- EXTRACT PROVIDED:
---*---

Simultaneous with the work of Cuvier came that of his equally distinguished contemporary Bichat (1771–1802), who, while Cuvier was studying principally the organs, directed his attention to the tissues of which the organs are composed. Bichat took a step further than Cuvier. He founded the Department of Histology or Microscopic Anatomy of organs. This line of analysis was, in 1839–40, carried still further by Schwann and Schleiden, who showed that the tissues are composed of cells. All anatomy since 1840 has been greatly modified and influenced by this cell theory.
Having gained some knowledge of the construction of animals and plants, it is natural that the next step should relate to the process of building. Since it is known that all animals and plants start in a relatively simple microscopic rudiment—a seed or an egg—we wish to know, farther, something about the series of steps by which this simple rudiment is converted into the highly complex organism. This line of study is called Embryology or Development. As early as 1769, Wolff showed the true nature of development, viz., that it is an actual process of construction, and not simply the expansion of a preformed miniature, as was quite generally believed in his time. But Von Baer (1792–1876), is regarded as the founder of the modern ideas of development. He showed that all the organs and tissues in the bodies of animals proceed from three first-formed layers of cells or the germ-layers and that corresponding tissues come from the same one of the three layers in all animals above the very lowest. The facts of development, taken in connection with the doctrine of organic evolution, have greatly influenced the progress of anatomy. Comparative anatomy, especially, has been the gainer. The comparative structure of animals assumes new meaning when we understand that the higher animals are connected by a series of gradations with the lower ones, and that the higher animals present many fundamental features of resemblance to the lower ones in very early stages of their development.

---*---

- MATERIAL PROVIDED:
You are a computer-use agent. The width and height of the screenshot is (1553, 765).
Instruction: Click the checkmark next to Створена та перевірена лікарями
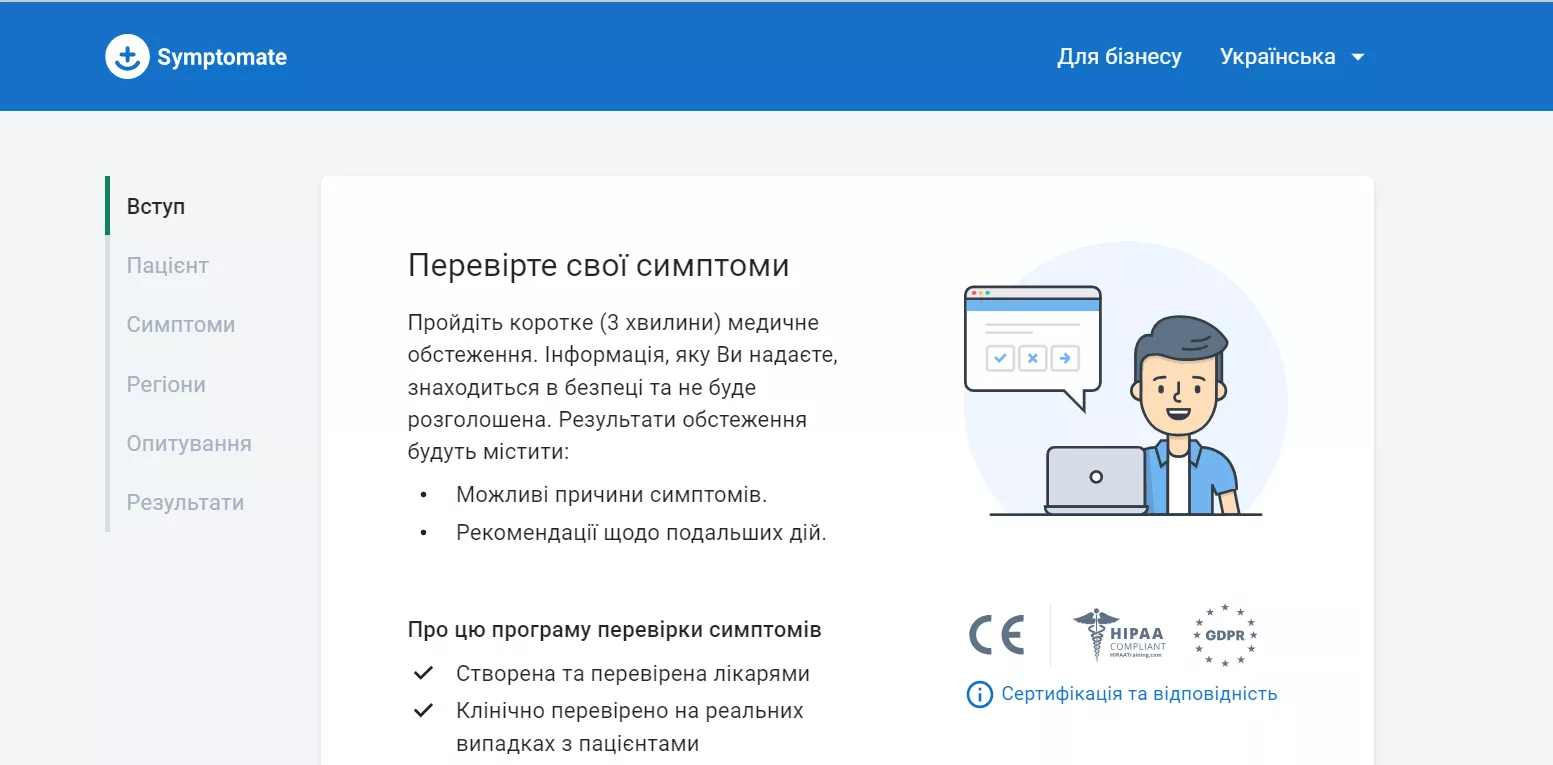coord(423,673)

---*---

- TASKS FOR THIS EXERCISE:
1. According to the passage on the history of anatomy, who is regarded as the founder of the modern ideas of development?
2. Reproduce the passage on the history of anatomy from "Simultaneous with the" to "this cell theory.".

- ANSWER LIST:
1. Von Baer (1792–1876)

2.
Simultaneous with the work of Cuvier came that of his equally distinguished contemporary Bichat (1771–1802), who, while Cuvier was studying principally the organs, directed his attention to the tissues of which the organs are composed. Bichat took a step further than Cuvier. He founded the Department of Histology or Microscopic Anatomy of organs. This line of analysis was, in 1839–40, carried still further by Schwann and Schleiden, who showed that the tissues are composed of cells. All anatomy since 1840 has been greatly modified and influenced by this cell theory.